A “decoy” from the group Predator Exposure, calling herself “Sarah”, told the BBC: “They [the targets] are always made aware of the child’s age at the start of the chat, so there’s no misconception about how old the child is.”
“We class ourselves as child protectors – if a potential predator is talking to my decoy, they aren’t talking to a real child, that’s the way I look at it.”
“I set a new decoy up one night, by the next morning I had had 180 friend requests, mostly from men,” Sarah said.
“We’re only touching the tip of the iceberg, it’s right across social media. Even if we just take 20 out, those 20 aren’t going to be child rapists.”
However, Chief Constable Simon Bailey, the head of the National Police Chiefs’ Council on child protection, wants the hunters to stop their sting operations accusing them of taking “unnecessary risks”.
“That is then masking the far, far bigger problem of extortion, blackmail and of other criminal activity, and damage being done to children and families by these groups, who quite frankly, in my experience, don’t care,” Mr. Bailey said.

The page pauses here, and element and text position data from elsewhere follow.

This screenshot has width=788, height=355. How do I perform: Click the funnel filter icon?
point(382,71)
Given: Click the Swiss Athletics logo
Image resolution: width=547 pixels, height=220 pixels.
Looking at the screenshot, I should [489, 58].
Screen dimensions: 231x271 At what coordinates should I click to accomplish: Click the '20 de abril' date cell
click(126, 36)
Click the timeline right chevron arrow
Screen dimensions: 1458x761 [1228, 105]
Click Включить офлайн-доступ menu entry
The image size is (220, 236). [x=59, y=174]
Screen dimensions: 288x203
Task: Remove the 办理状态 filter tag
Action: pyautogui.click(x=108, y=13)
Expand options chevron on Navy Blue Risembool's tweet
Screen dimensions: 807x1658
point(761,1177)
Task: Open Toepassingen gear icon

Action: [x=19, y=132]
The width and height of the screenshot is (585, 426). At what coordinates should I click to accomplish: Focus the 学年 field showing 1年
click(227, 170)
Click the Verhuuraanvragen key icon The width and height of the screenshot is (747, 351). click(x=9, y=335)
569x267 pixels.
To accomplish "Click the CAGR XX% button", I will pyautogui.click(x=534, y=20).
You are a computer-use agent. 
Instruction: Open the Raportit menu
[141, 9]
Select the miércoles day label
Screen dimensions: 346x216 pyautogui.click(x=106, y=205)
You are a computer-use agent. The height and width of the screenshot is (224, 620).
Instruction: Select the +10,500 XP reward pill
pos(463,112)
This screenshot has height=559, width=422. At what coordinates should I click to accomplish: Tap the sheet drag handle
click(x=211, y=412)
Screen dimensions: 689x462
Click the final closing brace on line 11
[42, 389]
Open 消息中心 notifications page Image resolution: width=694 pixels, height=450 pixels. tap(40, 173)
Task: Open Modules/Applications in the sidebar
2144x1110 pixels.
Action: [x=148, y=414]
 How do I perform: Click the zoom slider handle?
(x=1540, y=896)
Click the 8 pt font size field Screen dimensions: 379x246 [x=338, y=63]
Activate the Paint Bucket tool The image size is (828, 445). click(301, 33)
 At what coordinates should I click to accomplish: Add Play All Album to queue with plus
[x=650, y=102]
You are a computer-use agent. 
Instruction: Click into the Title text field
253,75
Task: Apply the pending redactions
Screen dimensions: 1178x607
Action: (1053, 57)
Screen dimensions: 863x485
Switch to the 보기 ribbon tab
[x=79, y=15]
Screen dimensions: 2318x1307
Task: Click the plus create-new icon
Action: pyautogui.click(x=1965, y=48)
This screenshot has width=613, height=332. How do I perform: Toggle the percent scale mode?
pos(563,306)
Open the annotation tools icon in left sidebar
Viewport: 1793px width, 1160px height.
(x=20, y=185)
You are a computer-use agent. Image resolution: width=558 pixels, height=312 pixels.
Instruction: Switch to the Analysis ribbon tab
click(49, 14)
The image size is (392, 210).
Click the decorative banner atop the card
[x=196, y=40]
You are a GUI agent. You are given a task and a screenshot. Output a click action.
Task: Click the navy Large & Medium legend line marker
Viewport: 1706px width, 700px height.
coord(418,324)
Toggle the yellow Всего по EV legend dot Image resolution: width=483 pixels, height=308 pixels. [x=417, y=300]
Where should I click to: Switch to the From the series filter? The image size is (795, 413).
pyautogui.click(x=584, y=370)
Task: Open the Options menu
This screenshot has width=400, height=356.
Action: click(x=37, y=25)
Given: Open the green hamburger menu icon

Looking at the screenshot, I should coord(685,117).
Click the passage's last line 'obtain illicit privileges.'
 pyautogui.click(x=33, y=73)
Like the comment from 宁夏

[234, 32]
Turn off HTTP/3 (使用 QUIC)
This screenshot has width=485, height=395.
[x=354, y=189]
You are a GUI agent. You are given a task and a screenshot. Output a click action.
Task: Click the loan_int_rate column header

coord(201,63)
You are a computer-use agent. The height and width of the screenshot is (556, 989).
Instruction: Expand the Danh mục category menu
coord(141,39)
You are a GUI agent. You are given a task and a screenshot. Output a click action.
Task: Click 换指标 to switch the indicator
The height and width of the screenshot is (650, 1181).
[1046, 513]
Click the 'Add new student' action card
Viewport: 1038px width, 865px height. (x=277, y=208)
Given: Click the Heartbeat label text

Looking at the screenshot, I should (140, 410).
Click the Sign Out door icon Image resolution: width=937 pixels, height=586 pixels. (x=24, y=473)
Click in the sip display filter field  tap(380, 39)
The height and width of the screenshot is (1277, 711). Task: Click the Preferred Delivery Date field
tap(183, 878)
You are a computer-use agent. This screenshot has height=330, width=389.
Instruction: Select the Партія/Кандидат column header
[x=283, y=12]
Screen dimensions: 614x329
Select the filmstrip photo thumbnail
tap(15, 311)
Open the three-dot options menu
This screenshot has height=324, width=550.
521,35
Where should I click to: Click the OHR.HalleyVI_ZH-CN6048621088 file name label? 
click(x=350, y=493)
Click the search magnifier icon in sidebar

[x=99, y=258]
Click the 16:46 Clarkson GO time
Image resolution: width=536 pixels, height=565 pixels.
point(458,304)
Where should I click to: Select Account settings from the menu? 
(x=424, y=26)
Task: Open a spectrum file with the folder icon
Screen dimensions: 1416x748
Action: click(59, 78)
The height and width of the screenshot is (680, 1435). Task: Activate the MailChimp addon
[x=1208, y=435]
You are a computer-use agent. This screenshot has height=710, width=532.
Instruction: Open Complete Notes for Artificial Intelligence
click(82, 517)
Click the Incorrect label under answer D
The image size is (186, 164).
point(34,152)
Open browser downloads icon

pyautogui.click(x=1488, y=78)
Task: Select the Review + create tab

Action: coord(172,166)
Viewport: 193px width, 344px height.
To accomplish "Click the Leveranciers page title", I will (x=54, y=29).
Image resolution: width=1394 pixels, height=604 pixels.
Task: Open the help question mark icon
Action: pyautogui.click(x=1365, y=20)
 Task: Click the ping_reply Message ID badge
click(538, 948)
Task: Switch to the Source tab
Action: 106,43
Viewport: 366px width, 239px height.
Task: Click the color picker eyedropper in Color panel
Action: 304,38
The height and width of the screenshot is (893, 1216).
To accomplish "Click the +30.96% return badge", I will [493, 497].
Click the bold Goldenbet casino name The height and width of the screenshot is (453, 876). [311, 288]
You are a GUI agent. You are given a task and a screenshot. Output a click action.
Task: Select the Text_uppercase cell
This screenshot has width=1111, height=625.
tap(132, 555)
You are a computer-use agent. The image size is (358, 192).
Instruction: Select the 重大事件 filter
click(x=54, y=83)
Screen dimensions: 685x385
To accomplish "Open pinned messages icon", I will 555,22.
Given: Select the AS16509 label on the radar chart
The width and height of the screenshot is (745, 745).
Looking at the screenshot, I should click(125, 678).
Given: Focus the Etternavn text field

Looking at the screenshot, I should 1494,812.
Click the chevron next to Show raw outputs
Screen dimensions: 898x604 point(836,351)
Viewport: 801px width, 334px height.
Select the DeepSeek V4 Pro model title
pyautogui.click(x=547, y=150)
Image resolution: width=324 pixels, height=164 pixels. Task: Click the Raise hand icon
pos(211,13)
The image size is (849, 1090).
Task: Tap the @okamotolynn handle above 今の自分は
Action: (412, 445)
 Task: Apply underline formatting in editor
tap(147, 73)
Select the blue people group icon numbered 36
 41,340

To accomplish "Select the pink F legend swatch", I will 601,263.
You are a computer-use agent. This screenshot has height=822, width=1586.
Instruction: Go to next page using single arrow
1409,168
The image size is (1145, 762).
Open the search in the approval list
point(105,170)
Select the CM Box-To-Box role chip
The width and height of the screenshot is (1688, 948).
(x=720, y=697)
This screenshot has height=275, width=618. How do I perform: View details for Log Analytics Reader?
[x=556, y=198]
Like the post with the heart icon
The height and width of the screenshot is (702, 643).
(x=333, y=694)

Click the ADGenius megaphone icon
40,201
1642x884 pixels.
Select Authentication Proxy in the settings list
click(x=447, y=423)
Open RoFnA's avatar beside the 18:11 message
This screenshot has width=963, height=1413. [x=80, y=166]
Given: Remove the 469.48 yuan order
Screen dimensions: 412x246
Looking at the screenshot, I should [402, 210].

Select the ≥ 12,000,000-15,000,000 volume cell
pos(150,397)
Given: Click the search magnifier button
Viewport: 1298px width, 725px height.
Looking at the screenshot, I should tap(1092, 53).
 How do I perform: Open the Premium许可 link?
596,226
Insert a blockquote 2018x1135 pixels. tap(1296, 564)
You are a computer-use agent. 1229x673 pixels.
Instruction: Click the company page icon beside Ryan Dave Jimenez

“They are using tactics which are inappropriate,” he added, referencing one case where a group used their own young teen daughter as the “honey trap”.
“What about safeguarding around children?” the chief constable asked.
In internal police guidance obtained by The Times in January, officers were told to investigate any potential offences committed by paedophile hunting gangs as well as those caught in their sting operations, including harassment, privacy offences, or violence when the hunters confront the suspected paedophile.
This year, a report by the National Centre for Social Research (NatCen) for the Independent Inquiry into Child Sexual Abuse found that police lack the skills to tackle internet grooming.